▸ **Data to process**
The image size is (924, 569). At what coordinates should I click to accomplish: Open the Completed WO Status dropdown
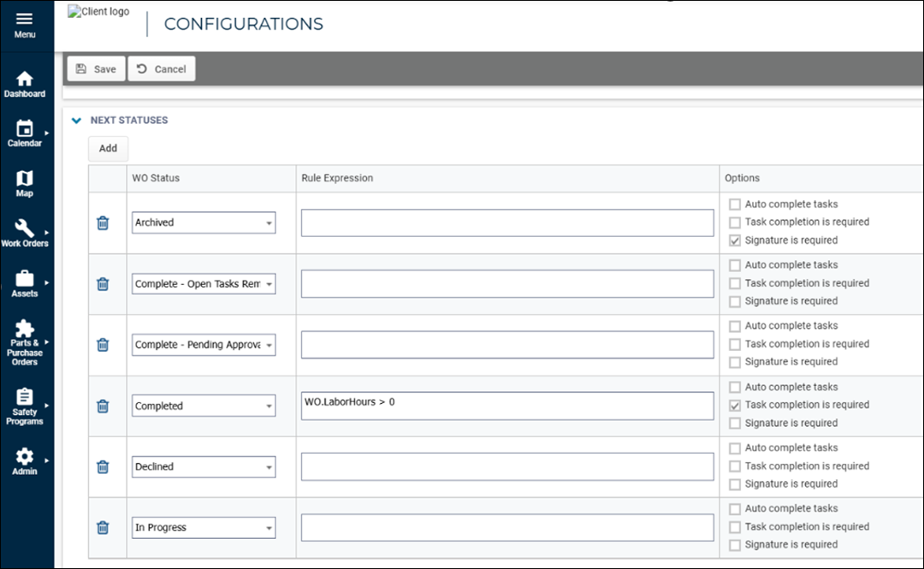click(204, 406)
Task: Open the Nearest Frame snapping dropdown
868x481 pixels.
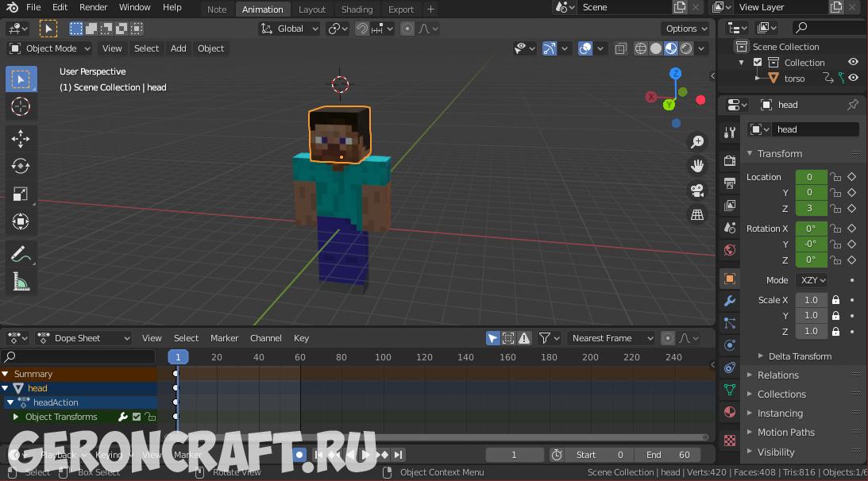Action: point(611,338)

▸ **Exercise**
Output the line that contains "Task: Open the" and every line after it to the end of the records, word for word, leaving out the pictures.

▸ **Exercise response**
Task: Open the Nearest Frame snapping dropdown
868x481 pixels.
Action: point(611,338)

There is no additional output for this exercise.